Task instructions: The answer should be each line from the entries below that has the word "white" in it.
(Supplied information)
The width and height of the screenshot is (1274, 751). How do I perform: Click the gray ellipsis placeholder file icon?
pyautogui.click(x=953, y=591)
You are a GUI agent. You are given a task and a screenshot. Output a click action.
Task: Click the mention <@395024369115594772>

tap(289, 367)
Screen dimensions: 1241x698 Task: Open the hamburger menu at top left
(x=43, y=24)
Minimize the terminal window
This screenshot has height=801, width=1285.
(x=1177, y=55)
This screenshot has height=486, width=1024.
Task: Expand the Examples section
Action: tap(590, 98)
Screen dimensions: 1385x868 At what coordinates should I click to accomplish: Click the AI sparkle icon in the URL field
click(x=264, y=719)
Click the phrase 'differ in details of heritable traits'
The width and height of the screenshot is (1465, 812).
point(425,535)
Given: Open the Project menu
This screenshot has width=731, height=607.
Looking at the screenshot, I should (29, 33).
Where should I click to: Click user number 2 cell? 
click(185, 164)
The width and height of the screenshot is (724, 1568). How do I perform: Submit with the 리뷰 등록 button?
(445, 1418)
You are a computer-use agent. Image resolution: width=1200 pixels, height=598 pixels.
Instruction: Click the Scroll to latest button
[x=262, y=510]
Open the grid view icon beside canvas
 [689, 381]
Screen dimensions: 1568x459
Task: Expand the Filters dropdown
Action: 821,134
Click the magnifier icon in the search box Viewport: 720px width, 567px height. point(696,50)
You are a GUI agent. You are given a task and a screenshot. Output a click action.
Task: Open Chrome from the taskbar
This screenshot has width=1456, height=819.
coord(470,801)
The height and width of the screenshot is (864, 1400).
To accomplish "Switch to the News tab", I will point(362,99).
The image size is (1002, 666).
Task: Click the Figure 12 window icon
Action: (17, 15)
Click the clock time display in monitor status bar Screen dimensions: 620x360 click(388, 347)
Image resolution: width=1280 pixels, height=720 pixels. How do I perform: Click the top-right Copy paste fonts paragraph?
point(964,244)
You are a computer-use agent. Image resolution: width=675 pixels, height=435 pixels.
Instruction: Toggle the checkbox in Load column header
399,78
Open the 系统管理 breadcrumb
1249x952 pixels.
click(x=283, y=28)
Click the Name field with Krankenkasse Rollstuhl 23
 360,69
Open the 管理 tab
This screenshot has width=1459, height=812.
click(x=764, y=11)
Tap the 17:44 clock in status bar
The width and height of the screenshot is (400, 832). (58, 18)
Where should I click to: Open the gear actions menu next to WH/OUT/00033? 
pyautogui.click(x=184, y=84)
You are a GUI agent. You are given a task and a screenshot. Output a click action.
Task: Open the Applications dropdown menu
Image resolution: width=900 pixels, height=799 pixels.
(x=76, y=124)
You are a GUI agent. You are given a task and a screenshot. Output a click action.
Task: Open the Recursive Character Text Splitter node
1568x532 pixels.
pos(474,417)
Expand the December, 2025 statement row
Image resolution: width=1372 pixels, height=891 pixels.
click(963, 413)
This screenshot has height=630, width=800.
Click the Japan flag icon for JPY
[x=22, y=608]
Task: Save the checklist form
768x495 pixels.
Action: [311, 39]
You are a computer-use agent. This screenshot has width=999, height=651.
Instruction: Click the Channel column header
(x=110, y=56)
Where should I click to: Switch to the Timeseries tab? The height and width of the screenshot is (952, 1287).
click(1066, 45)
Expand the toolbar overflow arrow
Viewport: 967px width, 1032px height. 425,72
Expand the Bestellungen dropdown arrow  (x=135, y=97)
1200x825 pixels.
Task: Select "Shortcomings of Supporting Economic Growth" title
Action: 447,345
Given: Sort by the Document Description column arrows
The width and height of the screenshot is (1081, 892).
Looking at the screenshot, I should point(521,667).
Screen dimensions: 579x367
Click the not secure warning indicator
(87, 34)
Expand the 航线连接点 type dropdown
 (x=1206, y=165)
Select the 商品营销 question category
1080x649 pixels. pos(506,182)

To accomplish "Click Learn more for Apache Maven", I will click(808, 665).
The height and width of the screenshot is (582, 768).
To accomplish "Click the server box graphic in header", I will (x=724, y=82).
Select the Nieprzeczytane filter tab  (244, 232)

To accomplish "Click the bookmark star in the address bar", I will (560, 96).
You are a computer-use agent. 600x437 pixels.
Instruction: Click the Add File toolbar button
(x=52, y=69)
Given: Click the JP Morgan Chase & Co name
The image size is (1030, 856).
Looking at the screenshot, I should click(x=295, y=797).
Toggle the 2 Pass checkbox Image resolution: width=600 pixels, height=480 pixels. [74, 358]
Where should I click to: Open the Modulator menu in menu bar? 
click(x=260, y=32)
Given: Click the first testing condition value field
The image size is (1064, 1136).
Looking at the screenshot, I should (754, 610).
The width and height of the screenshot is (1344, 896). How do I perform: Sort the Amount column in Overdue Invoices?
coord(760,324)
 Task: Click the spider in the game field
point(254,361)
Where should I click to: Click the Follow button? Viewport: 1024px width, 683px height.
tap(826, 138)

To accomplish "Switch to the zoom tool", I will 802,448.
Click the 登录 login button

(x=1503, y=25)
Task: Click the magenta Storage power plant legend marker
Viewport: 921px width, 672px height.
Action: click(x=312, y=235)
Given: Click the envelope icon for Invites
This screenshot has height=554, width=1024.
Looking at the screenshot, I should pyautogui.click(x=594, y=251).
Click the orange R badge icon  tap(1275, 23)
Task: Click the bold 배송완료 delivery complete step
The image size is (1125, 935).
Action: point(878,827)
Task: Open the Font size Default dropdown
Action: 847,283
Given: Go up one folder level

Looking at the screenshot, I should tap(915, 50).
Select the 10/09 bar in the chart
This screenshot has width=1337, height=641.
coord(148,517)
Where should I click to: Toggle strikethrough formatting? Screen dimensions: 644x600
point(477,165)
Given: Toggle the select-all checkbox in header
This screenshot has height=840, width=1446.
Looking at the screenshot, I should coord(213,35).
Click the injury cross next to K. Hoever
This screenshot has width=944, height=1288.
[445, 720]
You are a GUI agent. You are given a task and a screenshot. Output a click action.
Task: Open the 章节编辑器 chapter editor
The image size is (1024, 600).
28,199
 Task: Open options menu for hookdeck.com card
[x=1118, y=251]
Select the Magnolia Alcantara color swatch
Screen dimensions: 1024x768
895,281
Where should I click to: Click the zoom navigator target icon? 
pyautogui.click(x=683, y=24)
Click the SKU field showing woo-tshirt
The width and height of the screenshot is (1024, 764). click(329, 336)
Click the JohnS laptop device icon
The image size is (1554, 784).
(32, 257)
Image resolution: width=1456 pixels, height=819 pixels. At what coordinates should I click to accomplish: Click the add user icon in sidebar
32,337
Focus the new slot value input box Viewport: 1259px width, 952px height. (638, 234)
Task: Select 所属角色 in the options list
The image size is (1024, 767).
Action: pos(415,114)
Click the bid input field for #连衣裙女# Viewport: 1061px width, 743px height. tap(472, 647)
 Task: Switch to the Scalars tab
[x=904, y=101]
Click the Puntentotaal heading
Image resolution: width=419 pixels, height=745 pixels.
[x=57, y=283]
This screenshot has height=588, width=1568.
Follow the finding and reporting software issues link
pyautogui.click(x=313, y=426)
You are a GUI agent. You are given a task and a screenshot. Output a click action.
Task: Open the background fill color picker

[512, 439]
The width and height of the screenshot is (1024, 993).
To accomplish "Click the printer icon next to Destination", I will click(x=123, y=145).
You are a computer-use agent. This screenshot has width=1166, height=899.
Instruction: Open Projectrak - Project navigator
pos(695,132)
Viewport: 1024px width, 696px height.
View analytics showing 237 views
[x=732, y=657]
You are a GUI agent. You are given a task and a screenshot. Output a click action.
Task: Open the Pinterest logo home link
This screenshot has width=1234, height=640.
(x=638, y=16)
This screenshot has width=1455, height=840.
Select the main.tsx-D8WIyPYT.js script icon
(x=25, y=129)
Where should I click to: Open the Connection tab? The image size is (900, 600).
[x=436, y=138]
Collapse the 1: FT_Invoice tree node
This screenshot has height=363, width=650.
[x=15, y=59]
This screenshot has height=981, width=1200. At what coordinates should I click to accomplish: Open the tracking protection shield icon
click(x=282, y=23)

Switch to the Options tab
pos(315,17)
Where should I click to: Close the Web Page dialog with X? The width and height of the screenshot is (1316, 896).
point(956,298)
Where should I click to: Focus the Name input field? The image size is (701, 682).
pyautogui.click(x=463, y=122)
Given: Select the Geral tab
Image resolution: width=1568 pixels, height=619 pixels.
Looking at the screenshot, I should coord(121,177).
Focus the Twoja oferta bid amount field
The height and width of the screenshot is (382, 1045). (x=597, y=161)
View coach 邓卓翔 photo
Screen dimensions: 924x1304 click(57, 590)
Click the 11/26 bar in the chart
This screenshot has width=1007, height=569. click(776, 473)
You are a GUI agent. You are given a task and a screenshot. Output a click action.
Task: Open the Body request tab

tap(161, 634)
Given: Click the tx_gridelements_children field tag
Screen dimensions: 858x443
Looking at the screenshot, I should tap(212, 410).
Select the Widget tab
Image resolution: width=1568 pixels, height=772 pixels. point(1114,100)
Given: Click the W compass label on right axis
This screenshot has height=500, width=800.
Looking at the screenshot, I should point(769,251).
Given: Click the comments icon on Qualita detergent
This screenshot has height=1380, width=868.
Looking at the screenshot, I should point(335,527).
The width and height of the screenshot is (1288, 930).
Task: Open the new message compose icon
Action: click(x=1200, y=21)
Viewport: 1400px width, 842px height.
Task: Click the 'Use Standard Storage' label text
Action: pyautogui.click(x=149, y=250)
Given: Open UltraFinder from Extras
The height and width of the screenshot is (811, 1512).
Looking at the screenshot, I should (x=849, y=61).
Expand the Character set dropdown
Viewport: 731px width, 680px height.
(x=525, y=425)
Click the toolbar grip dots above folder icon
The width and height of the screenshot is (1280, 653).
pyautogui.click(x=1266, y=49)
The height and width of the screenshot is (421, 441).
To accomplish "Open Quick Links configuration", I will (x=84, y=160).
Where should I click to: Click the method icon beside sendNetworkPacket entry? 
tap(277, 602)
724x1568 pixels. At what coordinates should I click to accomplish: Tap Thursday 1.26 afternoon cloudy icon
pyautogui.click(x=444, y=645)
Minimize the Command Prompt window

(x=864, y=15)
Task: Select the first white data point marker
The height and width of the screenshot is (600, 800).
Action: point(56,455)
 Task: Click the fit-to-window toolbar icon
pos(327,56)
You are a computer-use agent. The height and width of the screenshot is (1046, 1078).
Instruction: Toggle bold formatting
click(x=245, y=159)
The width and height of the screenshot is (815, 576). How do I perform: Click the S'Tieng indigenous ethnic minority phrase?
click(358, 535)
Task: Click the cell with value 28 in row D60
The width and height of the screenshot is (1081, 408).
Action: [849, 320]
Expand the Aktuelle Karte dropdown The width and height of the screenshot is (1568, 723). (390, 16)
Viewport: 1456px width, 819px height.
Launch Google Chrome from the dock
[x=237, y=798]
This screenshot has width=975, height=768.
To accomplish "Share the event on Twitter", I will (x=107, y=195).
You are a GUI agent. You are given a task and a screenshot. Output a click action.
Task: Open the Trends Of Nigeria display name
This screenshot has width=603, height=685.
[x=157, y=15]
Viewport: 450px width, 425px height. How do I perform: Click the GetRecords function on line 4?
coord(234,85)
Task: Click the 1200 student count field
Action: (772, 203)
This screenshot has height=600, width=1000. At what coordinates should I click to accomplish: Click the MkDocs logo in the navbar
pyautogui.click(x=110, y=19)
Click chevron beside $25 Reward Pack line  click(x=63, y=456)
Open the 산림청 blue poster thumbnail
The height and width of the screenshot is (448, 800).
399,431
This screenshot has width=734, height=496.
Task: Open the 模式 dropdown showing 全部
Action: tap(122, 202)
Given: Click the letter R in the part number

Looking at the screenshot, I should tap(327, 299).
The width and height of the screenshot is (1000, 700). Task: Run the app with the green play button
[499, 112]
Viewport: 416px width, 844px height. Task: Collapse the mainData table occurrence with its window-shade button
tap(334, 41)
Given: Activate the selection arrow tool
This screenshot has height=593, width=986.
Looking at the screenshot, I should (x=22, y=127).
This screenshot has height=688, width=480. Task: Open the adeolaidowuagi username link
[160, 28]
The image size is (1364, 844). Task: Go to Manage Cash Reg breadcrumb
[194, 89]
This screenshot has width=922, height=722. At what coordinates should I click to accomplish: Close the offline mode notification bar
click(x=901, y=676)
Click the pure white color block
(End Supplied information)
Result of the exercise:
Task: Select the first white data point marker
Click the pure white color block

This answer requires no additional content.